LMDS is a fixed broadband line-of-sight, point-to-multipoint, microwave system, which operates at a high frequency (typically within specified bands in the 24-40GHz range) and can deliver at a very high capacity, depending on the associated technologies. Given the complexity of the equipment required (and the power needed to deliver signals) both of these technologies are regarded as prohibitively expensive for the consumer market. Therefore, LMDS operators will initially be targeting enterprises and network operators, although the consumer market is likely to emerge over time as the cost of CPE comes down (partly driven by the take-up of IP). It should be noted that CPE costs $5,000 for LMDS in the 26GHz range. 

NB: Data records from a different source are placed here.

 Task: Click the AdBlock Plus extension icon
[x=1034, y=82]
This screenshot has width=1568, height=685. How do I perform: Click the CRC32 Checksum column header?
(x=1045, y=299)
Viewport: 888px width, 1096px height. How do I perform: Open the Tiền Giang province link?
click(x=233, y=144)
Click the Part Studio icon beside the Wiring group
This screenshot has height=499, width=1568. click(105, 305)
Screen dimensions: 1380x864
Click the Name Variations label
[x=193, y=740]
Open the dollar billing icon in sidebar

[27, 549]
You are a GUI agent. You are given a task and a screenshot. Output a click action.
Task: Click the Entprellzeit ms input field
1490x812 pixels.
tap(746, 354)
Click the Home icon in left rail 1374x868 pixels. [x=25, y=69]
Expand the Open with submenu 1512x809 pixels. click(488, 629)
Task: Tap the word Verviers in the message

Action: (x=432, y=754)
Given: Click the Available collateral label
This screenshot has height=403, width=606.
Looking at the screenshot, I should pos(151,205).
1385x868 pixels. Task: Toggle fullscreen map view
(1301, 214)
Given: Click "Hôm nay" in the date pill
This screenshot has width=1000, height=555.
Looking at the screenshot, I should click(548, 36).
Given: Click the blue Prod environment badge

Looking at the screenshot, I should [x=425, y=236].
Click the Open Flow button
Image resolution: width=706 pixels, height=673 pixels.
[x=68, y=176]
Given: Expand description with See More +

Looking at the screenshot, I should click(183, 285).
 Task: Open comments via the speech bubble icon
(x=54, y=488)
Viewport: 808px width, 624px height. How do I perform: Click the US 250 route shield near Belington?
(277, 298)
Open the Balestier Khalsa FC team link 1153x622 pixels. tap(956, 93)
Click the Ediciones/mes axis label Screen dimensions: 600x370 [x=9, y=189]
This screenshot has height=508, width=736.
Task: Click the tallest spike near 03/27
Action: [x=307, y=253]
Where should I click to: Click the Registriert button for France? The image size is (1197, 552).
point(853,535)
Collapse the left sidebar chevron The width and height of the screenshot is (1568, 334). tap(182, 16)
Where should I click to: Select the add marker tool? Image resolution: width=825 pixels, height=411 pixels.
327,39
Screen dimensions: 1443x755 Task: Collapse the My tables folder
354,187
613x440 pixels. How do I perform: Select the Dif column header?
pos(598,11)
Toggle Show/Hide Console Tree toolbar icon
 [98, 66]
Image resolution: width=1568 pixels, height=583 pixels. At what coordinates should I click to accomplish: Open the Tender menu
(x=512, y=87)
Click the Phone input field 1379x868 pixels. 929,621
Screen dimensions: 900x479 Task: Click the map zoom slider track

Local multipoint distribution services (LMDS), a line-of-sight technology running in the 28 GHz band. LMDS is most suited for densely populated urban areas where it is difficult and expensive to deploy additional or new wired infrastructures. Typical speeds are 45M bit/sec downstream in a point-to-multipoint configuration. However, LMDS has the potential to exceed OC-3 (155M bit/sec) speeds. Distances between sites are limited to 4 kilometers. 

MMDS

MMDS allows two-way voice, data and video streaming. It operates at a lower frequency than LMDS (typically within specified bands in the 2-10GHz range) and therefore has a greater range and requires a less powerful signal than LMDS. MMDS is a less complicated, cheaper system to implement. As a consequence, the CPE is cheaper, thus it has a wider potential addressable market. It is also less vulnerable to rain fade - the interference caused by adverse weather conditions that can undermine the quality of the microwave signal. However, the bandwidth offered by LMDS makes this the more viable option.

Multichannel multipoint distribution service (MMDS) operates in the 2 GHz to 3 GHz band, is less susceptible to interference than LMDS, and has no line-of-sight requirements. MMDS can support greater distances than LMDS - up to 30 miles between sites. The tradeoff is that MMDS is slower, delivering downstream speeds in the neighborhood of 10M bit/sec.  

TECHNOLOGY

LMDS and MMDS share a number of common architectural features although they vary from one manufacturer to another according to features and capabilities. The core components are a base-station transceiver (transmitter and receiver), a customer-premise transceiver and some kind of CPE network interface unit (NIU) or card.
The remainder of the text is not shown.